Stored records
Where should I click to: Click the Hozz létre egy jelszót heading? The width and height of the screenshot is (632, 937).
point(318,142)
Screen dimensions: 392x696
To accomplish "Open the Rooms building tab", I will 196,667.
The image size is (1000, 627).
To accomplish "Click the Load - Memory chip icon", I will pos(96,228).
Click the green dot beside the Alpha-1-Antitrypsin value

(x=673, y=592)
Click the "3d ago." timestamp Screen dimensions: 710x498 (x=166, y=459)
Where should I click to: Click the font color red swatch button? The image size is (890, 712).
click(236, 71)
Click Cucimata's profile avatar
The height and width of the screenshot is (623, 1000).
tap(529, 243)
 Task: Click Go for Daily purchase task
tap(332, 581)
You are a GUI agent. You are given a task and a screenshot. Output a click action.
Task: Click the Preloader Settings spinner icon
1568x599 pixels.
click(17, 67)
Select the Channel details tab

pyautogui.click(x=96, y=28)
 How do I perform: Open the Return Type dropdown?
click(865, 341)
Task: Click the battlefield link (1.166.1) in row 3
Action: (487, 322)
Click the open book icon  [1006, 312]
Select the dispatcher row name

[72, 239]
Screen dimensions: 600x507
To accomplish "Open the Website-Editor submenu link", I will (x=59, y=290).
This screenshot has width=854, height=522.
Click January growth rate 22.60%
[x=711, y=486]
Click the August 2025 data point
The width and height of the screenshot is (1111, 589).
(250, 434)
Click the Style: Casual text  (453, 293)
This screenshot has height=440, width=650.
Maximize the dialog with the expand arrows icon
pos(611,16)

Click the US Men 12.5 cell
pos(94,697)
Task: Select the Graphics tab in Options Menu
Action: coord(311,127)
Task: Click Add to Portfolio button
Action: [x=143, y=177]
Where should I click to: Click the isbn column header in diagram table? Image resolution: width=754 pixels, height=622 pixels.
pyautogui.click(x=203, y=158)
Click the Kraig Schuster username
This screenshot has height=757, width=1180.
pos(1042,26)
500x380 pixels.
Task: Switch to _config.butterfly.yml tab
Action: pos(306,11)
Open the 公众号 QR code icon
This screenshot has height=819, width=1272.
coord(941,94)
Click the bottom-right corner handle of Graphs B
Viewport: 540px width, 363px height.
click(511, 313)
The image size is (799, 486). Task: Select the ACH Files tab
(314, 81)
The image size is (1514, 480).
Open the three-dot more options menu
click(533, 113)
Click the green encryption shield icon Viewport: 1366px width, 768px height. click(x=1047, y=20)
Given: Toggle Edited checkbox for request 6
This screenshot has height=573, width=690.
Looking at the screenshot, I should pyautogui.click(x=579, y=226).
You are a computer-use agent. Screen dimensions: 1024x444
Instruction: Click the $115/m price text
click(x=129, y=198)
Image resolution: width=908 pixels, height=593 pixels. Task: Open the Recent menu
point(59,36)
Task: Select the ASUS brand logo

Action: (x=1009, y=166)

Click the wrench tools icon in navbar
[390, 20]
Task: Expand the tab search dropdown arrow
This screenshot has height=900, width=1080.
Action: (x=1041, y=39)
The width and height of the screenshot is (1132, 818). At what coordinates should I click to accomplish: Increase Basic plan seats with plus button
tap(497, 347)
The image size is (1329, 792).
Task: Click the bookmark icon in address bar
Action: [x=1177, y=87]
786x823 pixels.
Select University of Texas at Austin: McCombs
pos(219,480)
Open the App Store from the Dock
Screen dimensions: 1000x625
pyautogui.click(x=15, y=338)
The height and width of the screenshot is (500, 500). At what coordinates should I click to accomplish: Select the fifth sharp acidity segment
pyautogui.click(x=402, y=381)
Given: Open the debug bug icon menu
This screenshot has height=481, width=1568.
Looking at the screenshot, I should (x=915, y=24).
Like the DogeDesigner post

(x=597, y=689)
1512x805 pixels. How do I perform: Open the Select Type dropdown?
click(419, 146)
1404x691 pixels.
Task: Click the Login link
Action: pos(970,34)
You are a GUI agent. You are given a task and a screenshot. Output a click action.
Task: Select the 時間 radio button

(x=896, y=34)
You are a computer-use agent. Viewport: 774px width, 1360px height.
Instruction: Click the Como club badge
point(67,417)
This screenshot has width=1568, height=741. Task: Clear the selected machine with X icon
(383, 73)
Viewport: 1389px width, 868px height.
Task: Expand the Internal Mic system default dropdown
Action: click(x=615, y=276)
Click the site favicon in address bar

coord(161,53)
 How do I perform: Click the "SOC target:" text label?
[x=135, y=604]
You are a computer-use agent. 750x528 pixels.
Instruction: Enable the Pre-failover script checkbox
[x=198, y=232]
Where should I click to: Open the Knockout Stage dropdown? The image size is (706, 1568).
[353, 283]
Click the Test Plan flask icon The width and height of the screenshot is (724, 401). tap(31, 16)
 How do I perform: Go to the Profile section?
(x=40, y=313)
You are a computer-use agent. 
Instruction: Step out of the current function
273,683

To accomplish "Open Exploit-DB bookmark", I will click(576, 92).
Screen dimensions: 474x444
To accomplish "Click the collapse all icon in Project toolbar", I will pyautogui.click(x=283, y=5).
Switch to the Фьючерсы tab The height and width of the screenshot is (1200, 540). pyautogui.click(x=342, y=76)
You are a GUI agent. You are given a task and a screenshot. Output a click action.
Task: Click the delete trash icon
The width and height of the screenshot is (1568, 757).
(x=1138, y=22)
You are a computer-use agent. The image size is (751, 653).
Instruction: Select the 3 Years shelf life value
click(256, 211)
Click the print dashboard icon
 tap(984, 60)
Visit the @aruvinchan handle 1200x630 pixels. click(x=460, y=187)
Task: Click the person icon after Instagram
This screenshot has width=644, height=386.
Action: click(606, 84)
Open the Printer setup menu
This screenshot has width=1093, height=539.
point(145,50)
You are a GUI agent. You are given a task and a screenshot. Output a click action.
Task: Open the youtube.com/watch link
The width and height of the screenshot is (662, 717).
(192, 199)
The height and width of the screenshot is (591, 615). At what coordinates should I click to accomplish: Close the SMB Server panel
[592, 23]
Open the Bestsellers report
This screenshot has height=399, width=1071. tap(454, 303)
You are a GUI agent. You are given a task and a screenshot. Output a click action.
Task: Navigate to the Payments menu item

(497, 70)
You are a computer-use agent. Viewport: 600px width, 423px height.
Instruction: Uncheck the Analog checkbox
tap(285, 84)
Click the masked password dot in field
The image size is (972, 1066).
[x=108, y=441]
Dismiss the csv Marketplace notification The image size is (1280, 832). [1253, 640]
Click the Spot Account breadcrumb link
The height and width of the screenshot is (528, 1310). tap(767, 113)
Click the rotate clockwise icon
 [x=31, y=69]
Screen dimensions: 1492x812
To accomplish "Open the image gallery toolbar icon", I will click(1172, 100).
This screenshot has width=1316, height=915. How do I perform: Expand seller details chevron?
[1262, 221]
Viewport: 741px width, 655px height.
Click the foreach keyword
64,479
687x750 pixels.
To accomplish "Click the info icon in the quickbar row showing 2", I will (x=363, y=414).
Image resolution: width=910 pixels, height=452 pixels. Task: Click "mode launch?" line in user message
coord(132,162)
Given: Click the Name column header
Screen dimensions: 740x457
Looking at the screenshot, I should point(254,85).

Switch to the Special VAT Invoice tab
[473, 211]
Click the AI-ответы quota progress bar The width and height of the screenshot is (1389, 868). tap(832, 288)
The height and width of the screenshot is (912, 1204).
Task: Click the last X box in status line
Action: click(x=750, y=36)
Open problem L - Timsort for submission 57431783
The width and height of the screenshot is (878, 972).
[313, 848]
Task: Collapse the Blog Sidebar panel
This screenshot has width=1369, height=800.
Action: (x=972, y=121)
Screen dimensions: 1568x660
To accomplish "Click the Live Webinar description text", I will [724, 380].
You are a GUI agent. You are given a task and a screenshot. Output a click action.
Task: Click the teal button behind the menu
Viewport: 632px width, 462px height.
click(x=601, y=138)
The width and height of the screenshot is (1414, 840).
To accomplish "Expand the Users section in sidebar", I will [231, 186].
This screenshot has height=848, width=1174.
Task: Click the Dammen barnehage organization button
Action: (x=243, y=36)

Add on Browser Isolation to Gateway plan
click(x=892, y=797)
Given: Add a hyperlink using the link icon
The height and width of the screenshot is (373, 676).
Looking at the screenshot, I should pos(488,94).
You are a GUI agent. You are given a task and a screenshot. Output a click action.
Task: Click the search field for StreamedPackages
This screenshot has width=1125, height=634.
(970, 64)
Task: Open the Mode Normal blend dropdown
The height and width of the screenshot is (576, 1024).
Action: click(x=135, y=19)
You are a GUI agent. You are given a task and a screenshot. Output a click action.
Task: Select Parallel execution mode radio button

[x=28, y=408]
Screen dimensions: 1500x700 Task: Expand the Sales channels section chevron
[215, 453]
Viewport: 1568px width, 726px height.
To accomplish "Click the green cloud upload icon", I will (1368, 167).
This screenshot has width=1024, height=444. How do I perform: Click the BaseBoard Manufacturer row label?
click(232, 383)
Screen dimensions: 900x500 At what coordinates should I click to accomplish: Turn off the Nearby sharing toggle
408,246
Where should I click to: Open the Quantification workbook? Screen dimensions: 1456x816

### Task brief
The string "search": state how many lines above contain it, giving nothing but the number.

### Finished exercise
2